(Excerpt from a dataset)
***
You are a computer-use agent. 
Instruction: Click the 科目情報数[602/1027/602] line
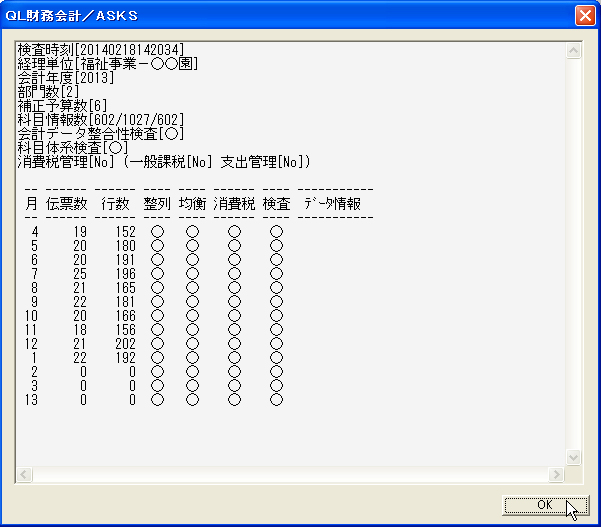coord(101,120)
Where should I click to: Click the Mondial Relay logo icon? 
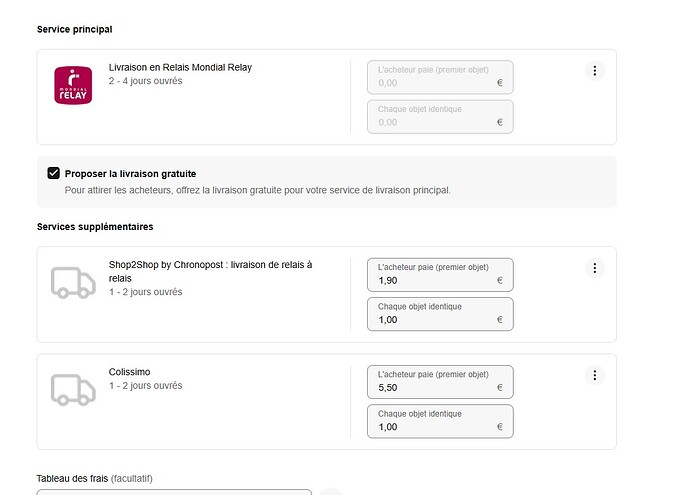click(x=73, y=85)
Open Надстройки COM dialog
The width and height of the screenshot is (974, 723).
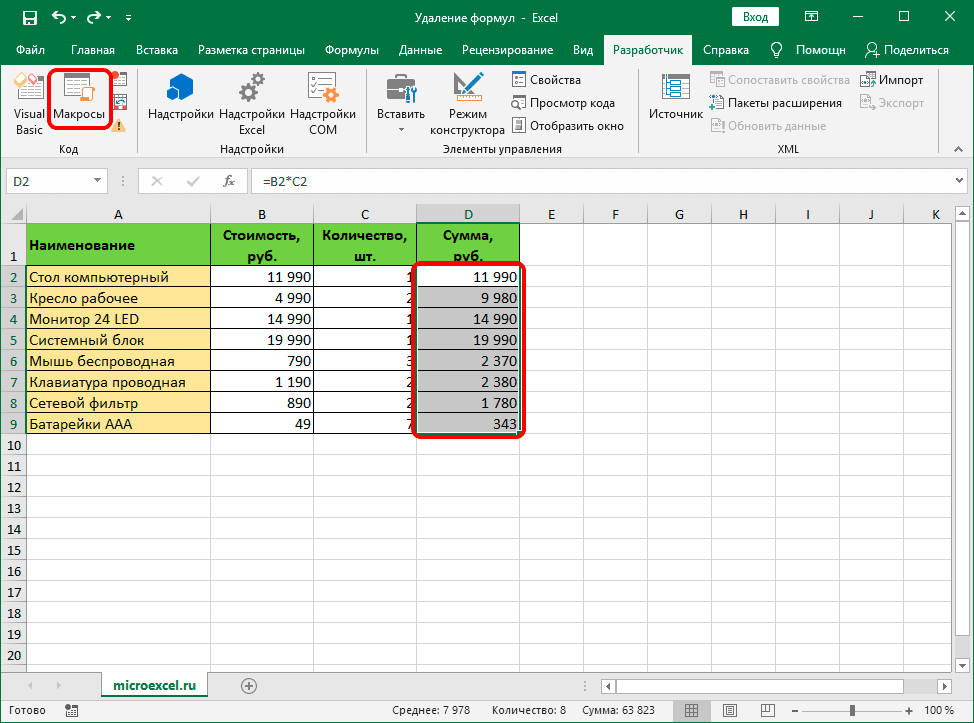(x=323, y=104)
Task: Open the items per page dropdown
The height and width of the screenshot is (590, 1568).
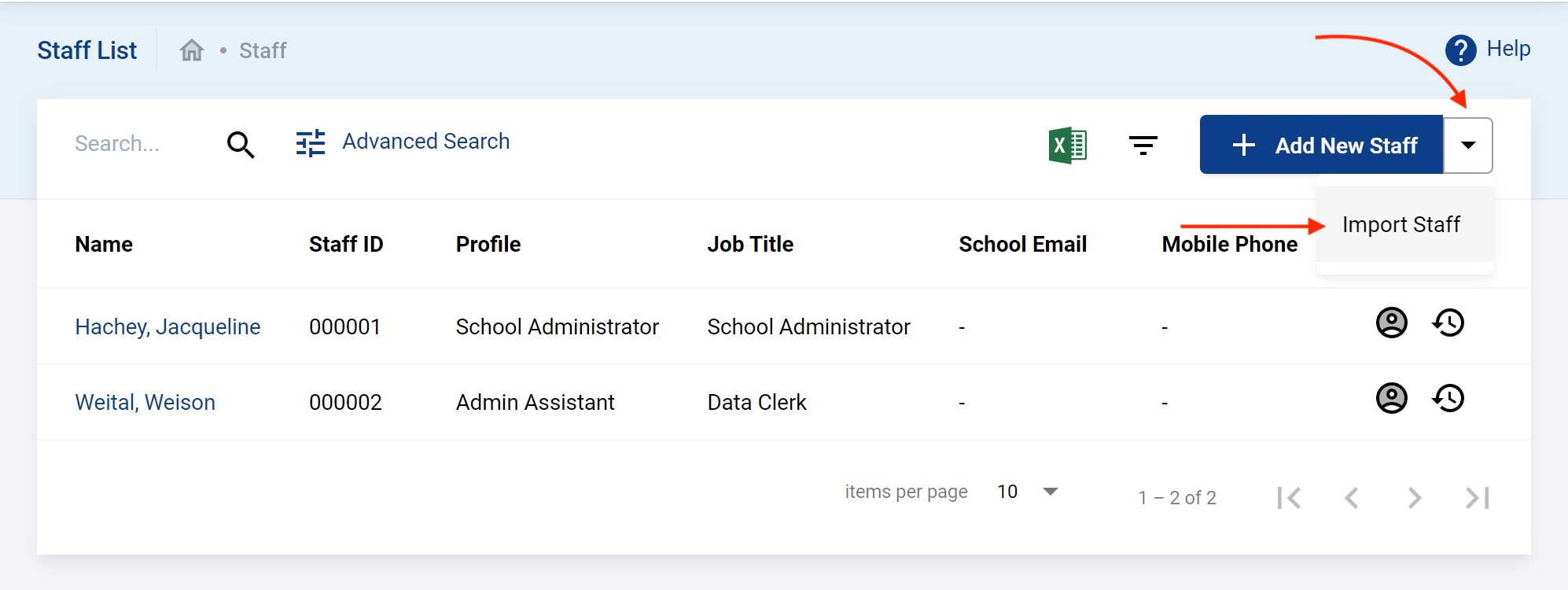Action: point(1050,492)
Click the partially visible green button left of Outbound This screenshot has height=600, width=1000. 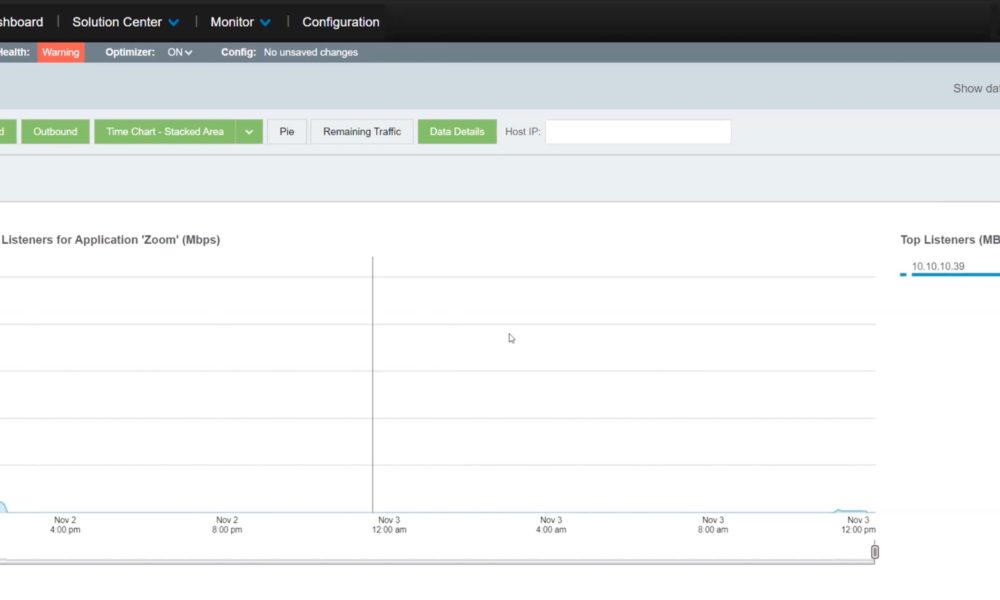pyautogui.click(x=7, y=132)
***
How many lines of the data above contain the word "Open"? Reply with the number alone.

2